• DIRECTIVES:
**1.** Name every notion that the passage on Parliamentary will says can also be connected to a collective agent.
**2.** From the passage on Parliamentary will, transcribe the words from "In the majority" up to and including "the whole procedure.".

In the majority of Parliamentary decisions this is not the case. Therefore, this type of vulgar epistemological or methodological individualism does not hold true. On the contrary, there is a scale of situations, and these situations are not at all like the simple example above.
In an extreme case, a Member of Parliament may even sleep through the whole procedure.
In this case, the individual intention or will of that member does not actually exist.
Thus the principle of moral symmetry discussed by Georg Henrik von Wright in his “The Varieties of Goodness” cannot be applied here either. Von Wright describes this man's sense of symmetry by saying that if my wants are satisfied at the expense of another man's, then why not his wants at my expense. Parliamentary decisionmaking is not comparable to that kind of moral symmetry.
Normally, Members of Parliament are divided into (political) groups having asymmetric, even contradictory, intentions and, concerning the subject-matter, different epistemic beliefs. An individual “will” is not significant in such a system because in Parliamentary voting, individuals normally follow the orders and rules of their political party or reference group rather than their own intentions.
Using von Wright's terminology, the action is rather more parasitic than symmetric. Von Wright defines a parasitic action as follows:
If X adds to the greater advantage of getting his share also the smaller advantage of skipping his due, he will necessarily deprive some of his neighbours of their share in the greater good (von Wright 1971, 91).
This parasitic nature of political relationships is typical of both the formation of the “will of the group” and that of the Parliamentary “will”. Neither of these “group wills” is normally the same as an individual will, or a number of such wills.
Taking all this into account, the above conventionalist view touches the epistemological and methodological core of our problem. It is difficult, even impossible, to identify Parliamentary “will”, “goal”, “purpose” or “intention” simply by reducing it to individual purposive acts. Parliamentary “will” is, epistemologically, always only a result of a political procedure, and speaking about the “will” presupposes the analysis of that procedure from a systemic point of view, as, for example, Werner Krawietz has done in many contexts (Krawietz 1981, 299).
Methodologically, it is thus no sense to try to grasp the individual “wills” of Members of Parliament but to analyse the procedure formulating the “collegial will of the Parliament”. As far as the explanation (understanding) of this procedure is concerned, it may, so to speak, be either norm-oriented or intention-oriented.
A norm-oriented Parliamentary procedure can be understood merely by referring to the norms regulating it. For instance, in order to understand why Parliament followed a certain order in passing the statute, one may only refer to the wording of the Constitution, according to which no other procedure was possible, and this very fact provides a sufficiently exact basis for our understanding.
However, there are still numerous cases (perhaps even the majority) where it is perfectly inadequate to just refer to certain norms. In these cases, Parliament not only followed certain norms but intentionally chose alternative A instead of B. In these situations, the behaviour is intention-oriented (purposive) in the sense of deliberation, and there seems to be no problem at all in connecting such notions as “goal”, “intention” and “belief” to a collective agent too, and say, for instance:
The Finnish Parliament behaved in such-and-such a way because it wanted to achieve the goal E and believed the statute S to be a necessary means to realise this goal.

• DATA EXCERPTS:
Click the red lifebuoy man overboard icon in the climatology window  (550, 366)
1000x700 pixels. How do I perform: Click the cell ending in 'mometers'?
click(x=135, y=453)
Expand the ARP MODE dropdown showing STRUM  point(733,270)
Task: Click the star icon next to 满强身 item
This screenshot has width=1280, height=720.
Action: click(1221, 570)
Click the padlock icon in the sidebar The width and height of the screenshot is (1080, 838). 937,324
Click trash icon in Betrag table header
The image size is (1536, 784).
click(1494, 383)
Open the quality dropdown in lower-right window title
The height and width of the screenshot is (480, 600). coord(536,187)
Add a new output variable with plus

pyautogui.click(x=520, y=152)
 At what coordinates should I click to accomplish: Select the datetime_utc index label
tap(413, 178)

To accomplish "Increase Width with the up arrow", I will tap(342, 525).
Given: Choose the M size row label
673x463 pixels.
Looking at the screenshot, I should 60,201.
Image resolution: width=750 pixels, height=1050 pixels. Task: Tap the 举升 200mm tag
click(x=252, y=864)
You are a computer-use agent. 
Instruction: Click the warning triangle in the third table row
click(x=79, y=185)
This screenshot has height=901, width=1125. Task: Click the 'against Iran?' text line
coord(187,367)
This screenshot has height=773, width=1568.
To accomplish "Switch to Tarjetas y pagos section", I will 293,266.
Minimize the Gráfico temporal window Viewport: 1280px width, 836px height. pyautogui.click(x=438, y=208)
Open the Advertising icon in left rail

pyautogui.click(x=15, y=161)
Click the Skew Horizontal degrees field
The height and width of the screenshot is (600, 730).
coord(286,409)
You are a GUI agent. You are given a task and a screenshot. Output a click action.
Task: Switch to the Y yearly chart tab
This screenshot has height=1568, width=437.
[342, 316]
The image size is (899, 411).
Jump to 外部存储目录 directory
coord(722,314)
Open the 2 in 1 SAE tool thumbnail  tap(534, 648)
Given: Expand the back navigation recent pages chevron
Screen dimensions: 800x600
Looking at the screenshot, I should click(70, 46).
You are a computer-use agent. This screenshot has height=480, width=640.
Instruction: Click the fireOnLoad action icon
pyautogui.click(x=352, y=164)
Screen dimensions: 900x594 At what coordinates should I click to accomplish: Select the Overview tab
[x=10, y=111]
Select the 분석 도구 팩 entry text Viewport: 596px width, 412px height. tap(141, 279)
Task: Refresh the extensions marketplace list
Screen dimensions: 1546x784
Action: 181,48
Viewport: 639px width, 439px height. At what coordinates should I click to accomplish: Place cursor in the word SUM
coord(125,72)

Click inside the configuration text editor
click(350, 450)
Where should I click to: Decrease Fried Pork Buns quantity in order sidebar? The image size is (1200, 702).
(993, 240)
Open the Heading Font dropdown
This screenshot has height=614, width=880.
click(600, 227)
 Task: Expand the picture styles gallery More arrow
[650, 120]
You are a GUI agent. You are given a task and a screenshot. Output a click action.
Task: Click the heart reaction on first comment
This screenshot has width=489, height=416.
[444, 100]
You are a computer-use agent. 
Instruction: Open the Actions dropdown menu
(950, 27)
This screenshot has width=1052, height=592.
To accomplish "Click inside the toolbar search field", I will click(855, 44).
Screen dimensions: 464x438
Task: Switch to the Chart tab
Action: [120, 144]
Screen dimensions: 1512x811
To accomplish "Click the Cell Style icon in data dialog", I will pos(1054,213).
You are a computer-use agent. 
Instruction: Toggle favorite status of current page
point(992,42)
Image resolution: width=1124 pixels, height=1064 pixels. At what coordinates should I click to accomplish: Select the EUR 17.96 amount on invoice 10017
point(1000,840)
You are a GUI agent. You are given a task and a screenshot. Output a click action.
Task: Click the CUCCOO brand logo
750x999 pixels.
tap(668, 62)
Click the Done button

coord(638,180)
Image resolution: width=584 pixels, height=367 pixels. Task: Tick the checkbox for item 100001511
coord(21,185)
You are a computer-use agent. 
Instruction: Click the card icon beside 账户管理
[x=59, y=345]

• RESULTS OF THE TASKS:
**1.**
- goal
- intention
- belief

**2.**
In the majority of Parliamentary decisions this is not the case. Therefore, this type of vulgar epistemological or methodological individualism does not hold true. On the contrary, there is a scale of situations, and these situations are not at all like the simple example above.
In an extreme case, a Member of Parliament may even sleep through the whole procedure.